O trabalho escravo no Brasil contemporâneo
Enviada em 20/09/2020
Promulgada pela ONU em 1948, a Declaração universal dos Direitos Humanos garante a todos o direito ao trabalho e ao bem-estar social. Contudo, no Brasil atual, a taxa de desemprego permanece crescente. Desse modo, configura-se um problema quanto à terceirização do trabalho, muitas vezes explorado e injusto, decorrente da falta de opção.
Em primeiro lugar, é válido reconhecer como esse panorama supracitado é pertinente nos dias atuais. De acordo com o artigo 149 da Constituição Federal de 1988, tal ato deve ser repugnado e punido, porém, nota-se que há uma ineficácia do Estado em punir quem submete seus funcionários à situações exaustivas.
Por conseguinte, é propício explicitar que o assalariado irá recorrer a meios alternativos de trabalho. A partir do poema “uma pedra no meio do caminho” de Carlos Drummond, é possível aplicar a situação ao cotidiano de quem não possui trabalho fixo.

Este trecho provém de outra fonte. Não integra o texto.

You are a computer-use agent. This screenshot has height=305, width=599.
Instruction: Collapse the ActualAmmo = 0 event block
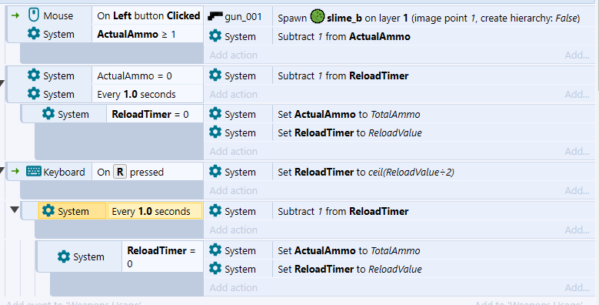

Logo, a pedra representa a falta de oportunidade para o trabalhador seguir seu caminho, tendo que recorrer a um atalho: o trabalho alternativo.
Torna-se evidente, portanto, que são necessárias medidas estratégicas para surgir eficiência na redução da prática de trabalho escravo no Brasil contemporâneo. Para isso, o Ministério do Trabalho deve implementar novas políticas de fiscalização, tais quais a averiguação a fundo no interior dos estados brasileiros - local com maior índice de trabalho escravo - somado ao aumento significativo do valor das multas. Através de um congresso no STF, tal política será aprovada e posta em prática e inúmeros brasileiros sairão de situações críticas com auxílio do Governo. Com isso a ocorrência de casos diminuirá e o controle será intensificado.